Vitamin B12 (Cobalamin) Deficiency -Methylcobalamin
•It is likely, that alterations in production of sufficient methyl cobalamin cause many of the clinical signs and symptoms of B12 deficiency.
- This is because of the very important transfer of single carbon methyl groups.
- The methyl group from S-adenosylmethionine is used in a large number of other synthetic reactions including the formation of myelin, and homocysteine can receive a methyl group from methyl cobalamin to become methionine again.
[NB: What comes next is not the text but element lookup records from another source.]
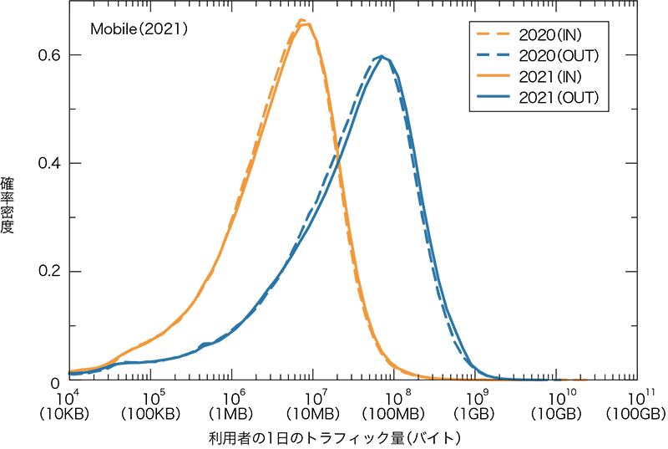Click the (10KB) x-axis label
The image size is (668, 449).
pos(68,413)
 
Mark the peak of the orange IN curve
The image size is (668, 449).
pos(305,23)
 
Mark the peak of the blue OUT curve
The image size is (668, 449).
pos(382,57)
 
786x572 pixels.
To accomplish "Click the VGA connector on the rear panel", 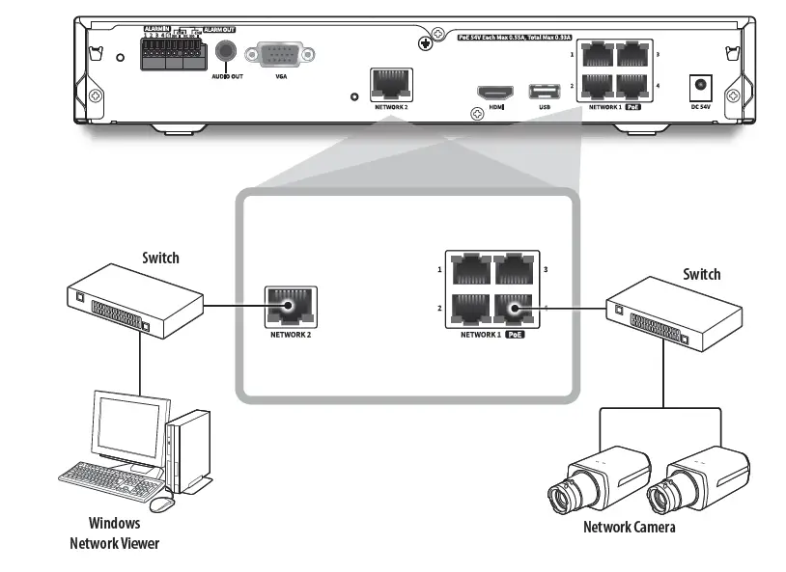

- The source of the methyl group for methyl cobalamin is methyltetrahydrofolate, which is generated from folate intermediates that get their methyl groups from a variety of sources. Thus, methyl groups are being transferred to and from a variety of sources.
- If B12 is deficient, then there is accumulation of methyltetrahydrofolate causing the methyl groups to become “trapped”. This trap may affect a variety of pathways including DNA synthesis.